Secondo il Vasari, Filippo fu mandato all’età di 17 anni dal suo maestro a lavorare nelle Marche, vicino ad Ancona; un giorno, mentre era in barca con alcuni amici, fu catturato dai pirati e trasportato in catene in Marocco, dove venne venduto come schiavo. Dopo circa 18 mesi di duro lavoro il ragazzo ebbe occasione di fare un ritratto del suo padrone; l’uomo ne fu così entusiasta che decise di affrancarlo e lo mandò a Napoli per fare un ritratto di re Alfonso, allora duca di Calabria. Dopo aver dipinto la cappella del castello del re, Filippo tornò a Firenze, dove realizzò una tavola nella chiesa di Sant’Ambrogio.

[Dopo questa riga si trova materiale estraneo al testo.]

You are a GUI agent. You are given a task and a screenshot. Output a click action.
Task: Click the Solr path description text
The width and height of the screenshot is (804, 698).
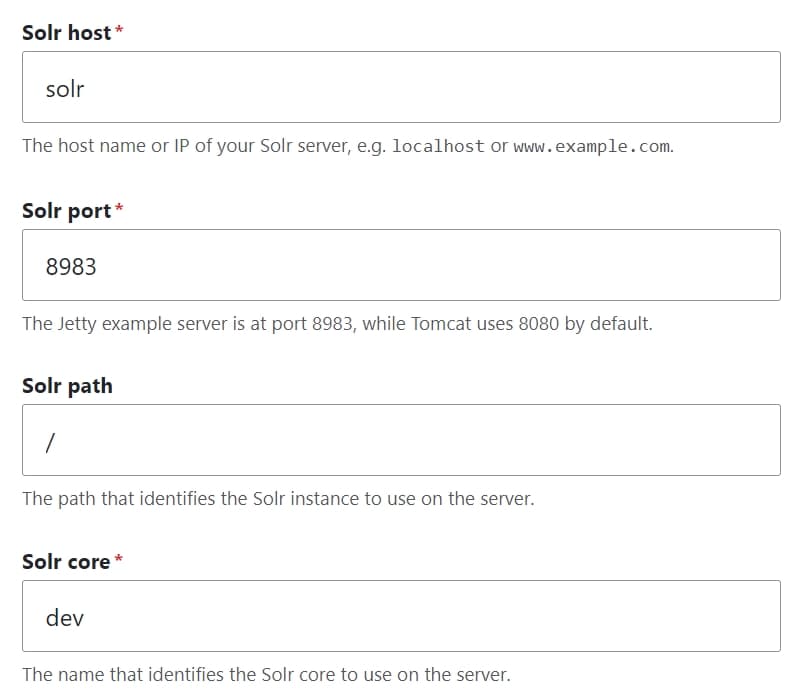[x=278, y=498]
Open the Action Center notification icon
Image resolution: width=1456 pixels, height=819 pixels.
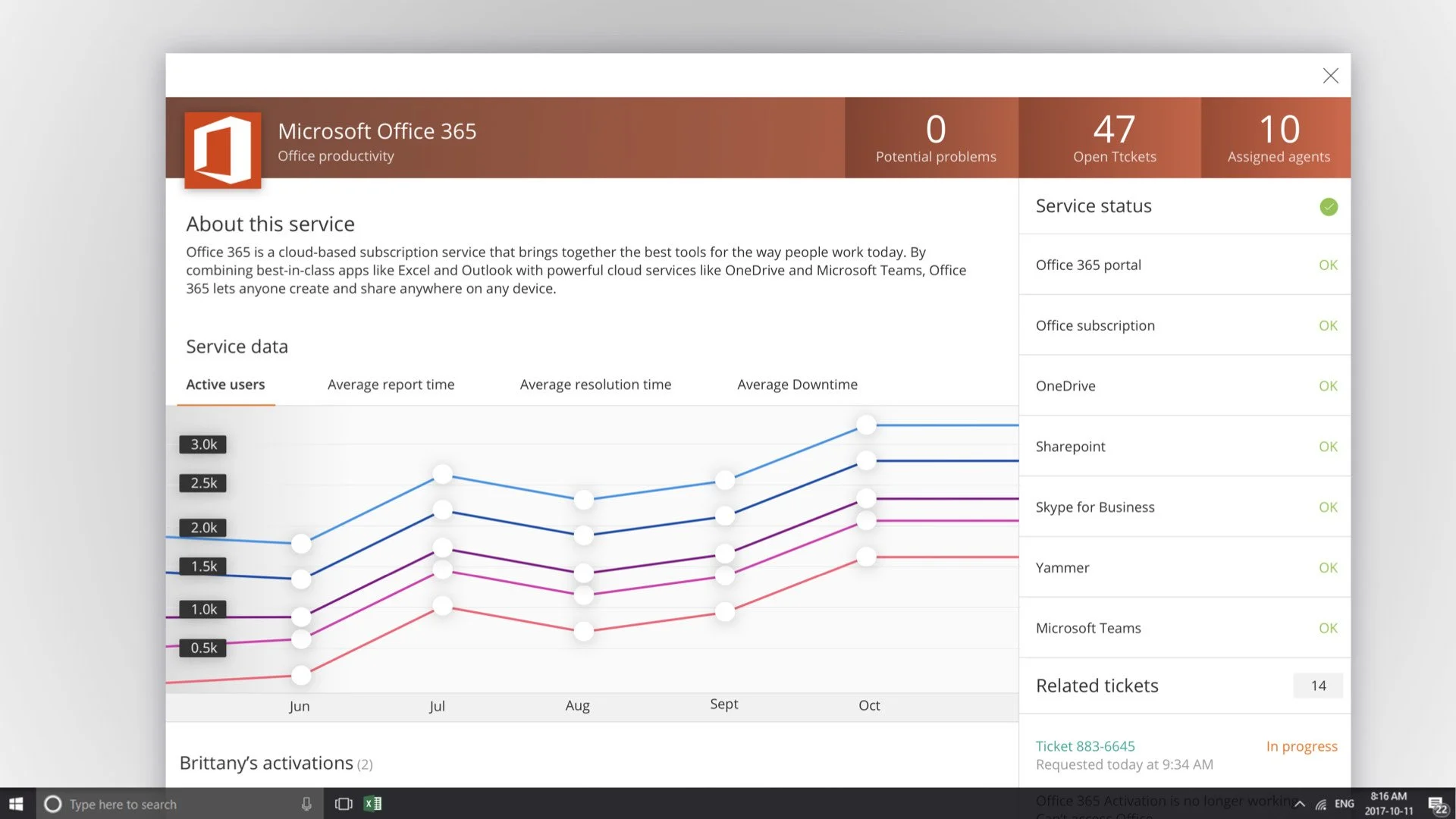[1436, 805]
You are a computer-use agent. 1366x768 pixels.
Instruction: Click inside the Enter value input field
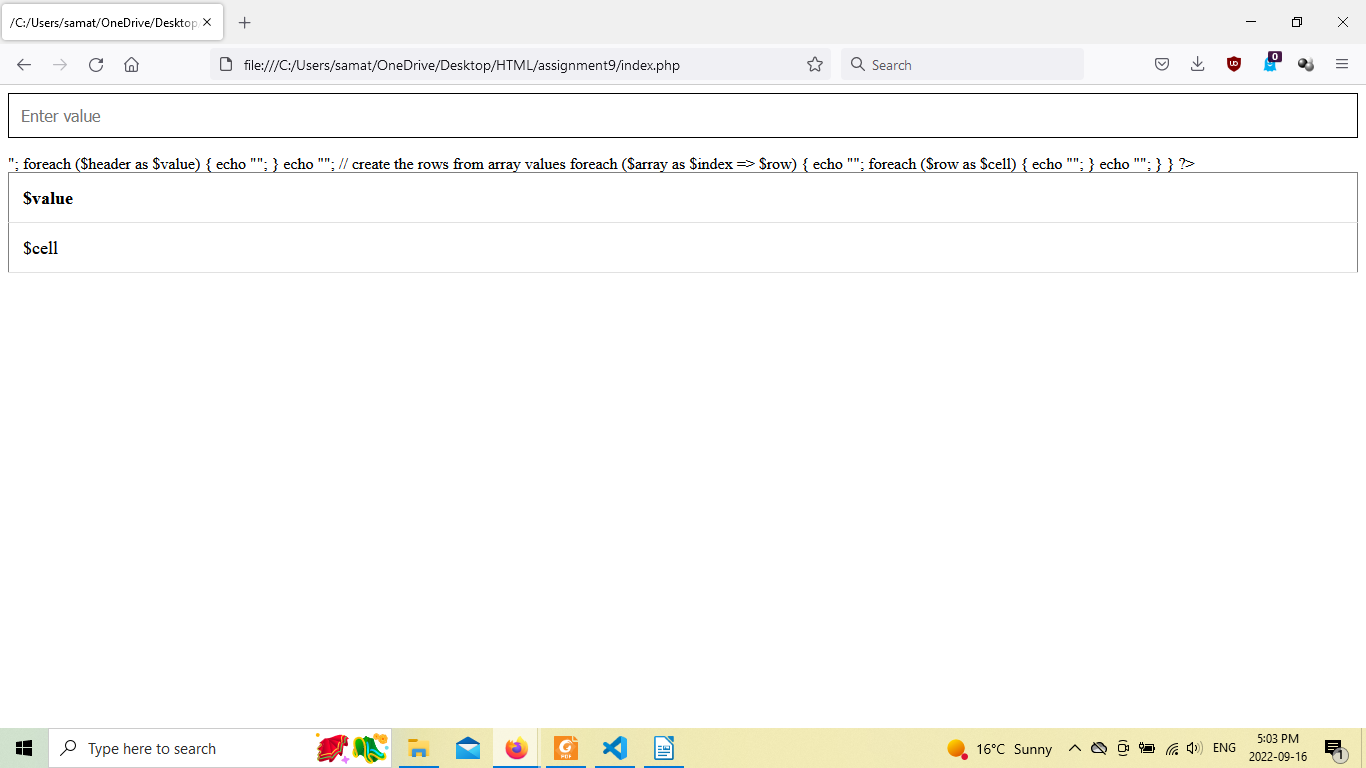click(683, 115)
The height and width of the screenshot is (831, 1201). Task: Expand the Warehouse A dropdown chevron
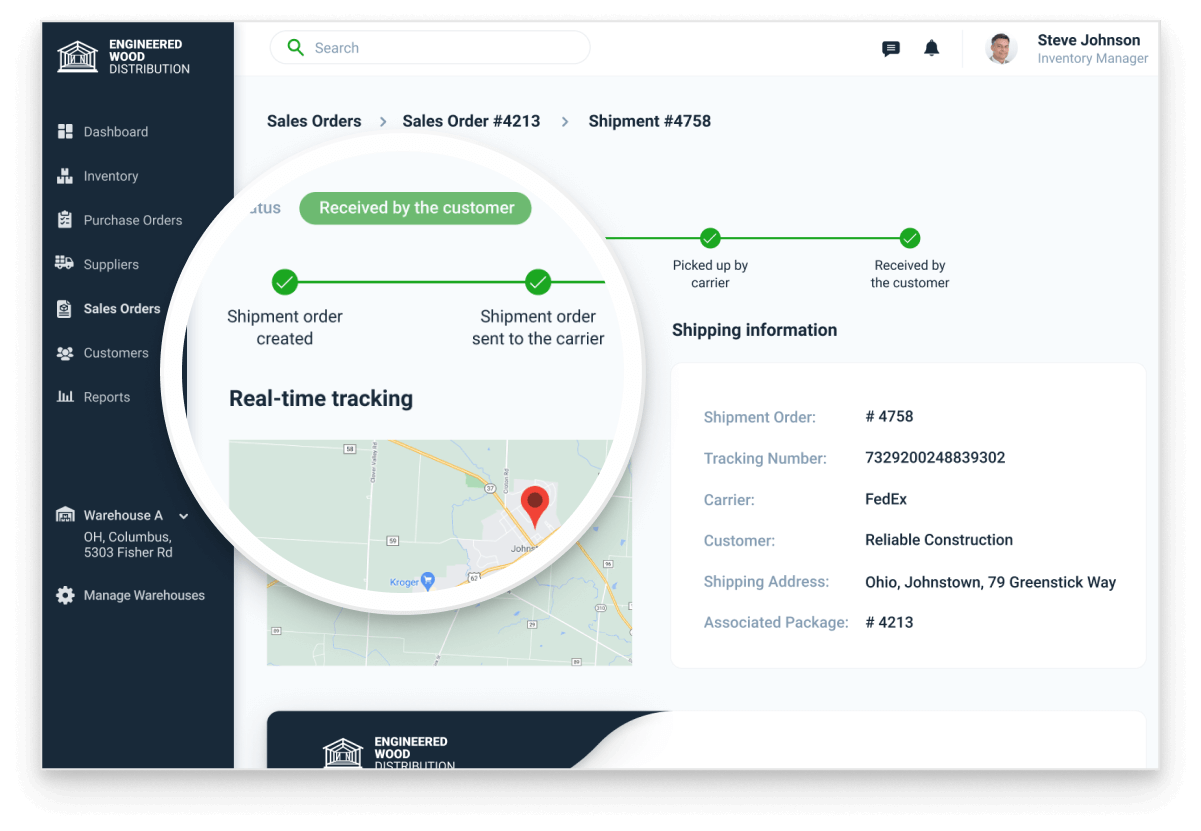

La tavola fu vista da Cosimo de’ Medici, al quale piacque così tanto che questi fece lavorare l’artista nella chiesa di Santa Croce e gli fece dipingere una scena della Natività nella cappella di Casa Medici. Sempre secondo il Vasari, Filippo era un grande amatore e a volte si assentava dal lavoro per giorni interi a causa della sua passione amorosa. Per essere sicuro che si dedicasse al lavoro, Cosimo de’ Medici lo rinchiuse in casa. Dopo due giorni di lavoro intenso Filippo tagliò a strisce un lenzuolo e riuscì a calarsi dalla finestra; tornò solo una settimana dopo. Cosimo de’ Medici non se ne ebbe più a male e da quel momento lasciò Filippo uscire e rientrare a piacere.
Nel 1437 Cosimo de’ Medici chiese a Filippo di dipingere per la comunità di Spoleto: questi cominciò a lavorare alla cappella della chiesa principale, ma non poté portar a termine il lavoro in quanto venne avvelenato da alcuni parenti della donna da lui amata, come scrive il Vasari, “essendo tanto inclinato a questi suoi beati amori”. Morì dunque nel 1438 a Spoleto all’età di 57 anni, lasciando il figlio, di 10 anni, alle cure del vecchio amico dall’epoca del noviziato Fra’ Diamante del Carmine e del suo allievo Sandro Botticelli; questi scolpirà poi il marmo della tomba dell´artista nella chiesa di Spoleto.